Presiden Prabowo Umumkan Indonesia Mampu Swasembada Beras di WEF Davos

Presiden Prabowo turut menegaskan komitmen pemerintah dalam melakukan reformasi regulasi untuk menghapus aturan yang menghambat keadilan dan menciptakan inefisiensi.

“Kami telah menghapus ratusan regulasi yang tidak masuk akal, regulasi yang menghambat keadilan, yang menciptakan budaya korupsi. Ratusan regulasi telah kami hapus hanya dalam satu tahun,” ujar Presiden.

Sejalan dengan arah reformasi tersebut, pemerintah melakukan penyederhanaan tata kelola pupuk bersubsidi melalui Peraturan Presiden Nomor 6 Tahun 2025 dan Peraturan Menteri Pertanian Nomor 15 Tahun 2025, yang menyederhanakan 145 regulasi dan memangkas rantai birokrasi panjang yang selama ini menghambat petani.

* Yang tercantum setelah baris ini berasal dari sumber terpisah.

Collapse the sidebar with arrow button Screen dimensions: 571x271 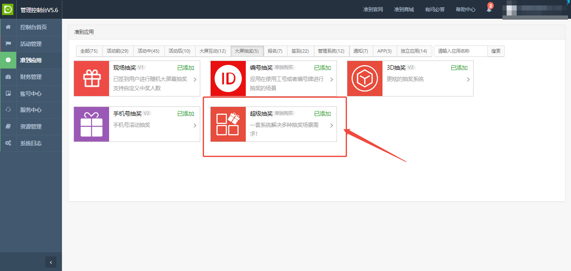pyautogui.click(x=51, y=262)
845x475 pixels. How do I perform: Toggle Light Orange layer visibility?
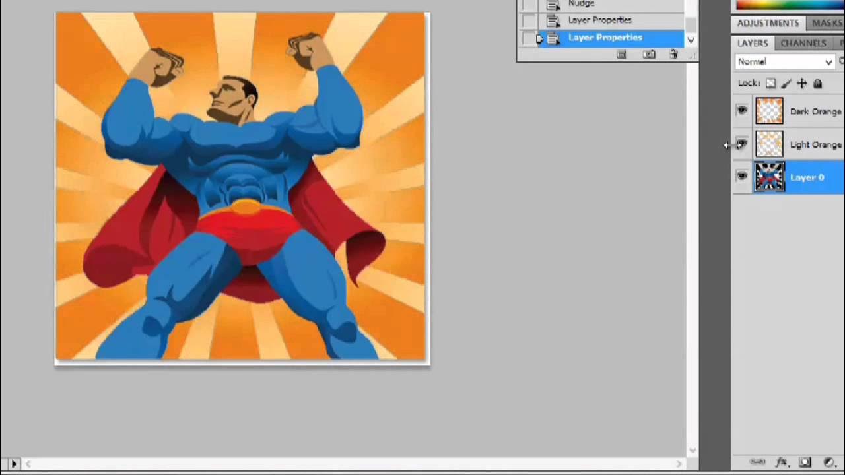point(742,144)
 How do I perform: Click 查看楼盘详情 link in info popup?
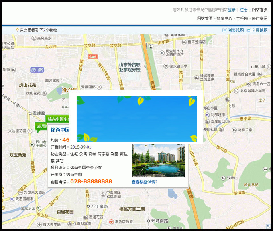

Presiden Prabowo juga menegaskan bahwa upaya memperkuat pangan nasional merupakan bagian dari visi besar Indonesia untuk keluar dari kemiskinan dan kelaparan.

“Indonesia memiliki visi yang jelas untuk menyediakan kualitas hidup yang baik bagi warganya, hidup bebas dari kemiskinan dan kelaparan,” ujar Presiden.

Dalam pidatonya, Presiden Prabowo juga menyampaikan optimisme bahwa Indonesia akan mencapai swasembada komoditas pangan strategis lainnya, termasuk jagung, gula, dan protein.

“Saya yakin bahwa dalam empat tahun ke depan kita akan swasembada untuk produk pangan lainnya: jagung, gula, dan protein,” tegas Presiden Prabowo

Capaian swasembada beras dan penguatan produksi pangan ini menegaskan posisi Indonesia sebagai negara yang semakin mandiri secara pangan, sekaligus memperkuat ketahanan nasional di tengah tantangan krisis pangan global dan perubahan iklim.